Task item: Go through the records below and copy out every line that contains the word "gear".

Working data:
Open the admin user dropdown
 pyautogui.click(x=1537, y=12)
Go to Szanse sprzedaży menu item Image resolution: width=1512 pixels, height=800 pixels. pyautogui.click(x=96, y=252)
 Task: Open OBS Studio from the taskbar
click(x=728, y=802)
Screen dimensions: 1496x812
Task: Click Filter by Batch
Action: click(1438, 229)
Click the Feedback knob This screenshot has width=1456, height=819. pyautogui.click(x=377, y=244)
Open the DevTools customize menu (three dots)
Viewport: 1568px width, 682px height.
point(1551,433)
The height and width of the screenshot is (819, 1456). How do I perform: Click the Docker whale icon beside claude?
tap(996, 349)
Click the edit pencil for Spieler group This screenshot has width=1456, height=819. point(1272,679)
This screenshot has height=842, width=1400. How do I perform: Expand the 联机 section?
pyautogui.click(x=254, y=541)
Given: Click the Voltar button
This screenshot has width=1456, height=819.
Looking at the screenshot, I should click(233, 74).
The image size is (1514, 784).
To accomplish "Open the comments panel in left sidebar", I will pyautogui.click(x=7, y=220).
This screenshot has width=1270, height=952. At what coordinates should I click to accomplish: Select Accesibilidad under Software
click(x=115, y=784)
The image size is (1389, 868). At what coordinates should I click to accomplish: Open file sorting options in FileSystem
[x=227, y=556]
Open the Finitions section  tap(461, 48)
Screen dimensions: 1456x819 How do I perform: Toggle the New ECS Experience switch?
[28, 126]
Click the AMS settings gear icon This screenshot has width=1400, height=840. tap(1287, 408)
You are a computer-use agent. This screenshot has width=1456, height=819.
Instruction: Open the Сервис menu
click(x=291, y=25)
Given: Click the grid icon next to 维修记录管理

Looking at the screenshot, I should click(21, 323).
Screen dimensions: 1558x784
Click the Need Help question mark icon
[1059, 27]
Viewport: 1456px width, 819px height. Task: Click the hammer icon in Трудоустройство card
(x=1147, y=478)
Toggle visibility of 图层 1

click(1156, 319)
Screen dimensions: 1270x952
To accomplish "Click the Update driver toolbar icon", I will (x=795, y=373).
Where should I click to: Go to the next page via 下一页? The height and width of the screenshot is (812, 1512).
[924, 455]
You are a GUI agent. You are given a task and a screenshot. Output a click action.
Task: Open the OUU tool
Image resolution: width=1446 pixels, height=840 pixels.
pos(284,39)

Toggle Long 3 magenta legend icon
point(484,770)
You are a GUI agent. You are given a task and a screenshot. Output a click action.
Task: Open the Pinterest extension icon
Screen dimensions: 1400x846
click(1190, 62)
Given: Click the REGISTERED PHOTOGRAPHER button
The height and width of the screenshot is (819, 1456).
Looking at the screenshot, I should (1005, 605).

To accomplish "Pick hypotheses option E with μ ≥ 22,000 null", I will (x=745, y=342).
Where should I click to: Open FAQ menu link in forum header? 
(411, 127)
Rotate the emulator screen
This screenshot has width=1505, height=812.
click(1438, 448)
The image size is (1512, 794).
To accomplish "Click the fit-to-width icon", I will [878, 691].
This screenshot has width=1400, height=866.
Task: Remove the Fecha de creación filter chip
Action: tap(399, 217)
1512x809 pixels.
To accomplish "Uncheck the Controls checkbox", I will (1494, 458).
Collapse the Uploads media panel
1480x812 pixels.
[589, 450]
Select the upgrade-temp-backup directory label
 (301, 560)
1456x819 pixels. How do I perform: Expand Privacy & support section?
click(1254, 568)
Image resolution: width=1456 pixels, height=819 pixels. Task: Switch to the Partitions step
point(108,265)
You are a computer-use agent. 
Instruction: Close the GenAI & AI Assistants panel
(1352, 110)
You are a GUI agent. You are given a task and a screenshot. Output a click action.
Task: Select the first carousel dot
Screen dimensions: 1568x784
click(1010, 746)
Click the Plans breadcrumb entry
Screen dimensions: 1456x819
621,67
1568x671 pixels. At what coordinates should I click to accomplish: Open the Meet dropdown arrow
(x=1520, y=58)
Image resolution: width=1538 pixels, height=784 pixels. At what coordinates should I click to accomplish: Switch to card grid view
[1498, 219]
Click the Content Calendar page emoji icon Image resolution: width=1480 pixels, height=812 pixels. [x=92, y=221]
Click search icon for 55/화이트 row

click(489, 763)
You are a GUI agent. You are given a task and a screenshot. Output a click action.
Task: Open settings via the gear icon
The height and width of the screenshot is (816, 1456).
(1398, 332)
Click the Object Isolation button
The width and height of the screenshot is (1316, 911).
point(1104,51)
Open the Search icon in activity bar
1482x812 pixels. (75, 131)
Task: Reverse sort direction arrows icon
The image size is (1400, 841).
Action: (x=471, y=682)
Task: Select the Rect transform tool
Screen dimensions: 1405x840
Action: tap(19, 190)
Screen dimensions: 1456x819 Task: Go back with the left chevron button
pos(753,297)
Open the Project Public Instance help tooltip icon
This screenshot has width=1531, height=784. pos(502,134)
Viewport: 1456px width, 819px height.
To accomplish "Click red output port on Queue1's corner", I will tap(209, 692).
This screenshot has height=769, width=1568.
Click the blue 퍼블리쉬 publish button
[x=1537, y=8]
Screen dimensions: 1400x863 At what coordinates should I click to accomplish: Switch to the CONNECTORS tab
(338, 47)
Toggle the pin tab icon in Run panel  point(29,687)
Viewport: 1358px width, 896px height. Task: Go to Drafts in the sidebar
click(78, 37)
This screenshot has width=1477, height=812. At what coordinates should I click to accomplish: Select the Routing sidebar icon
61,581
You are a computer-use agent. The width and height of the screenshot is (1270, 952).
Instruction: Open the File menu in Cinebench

Exercise answer:
Click the AMS settings gear icon This screenshot has width=1400, height=840. tap(1287, 408)
Task: Open settings via the gear icon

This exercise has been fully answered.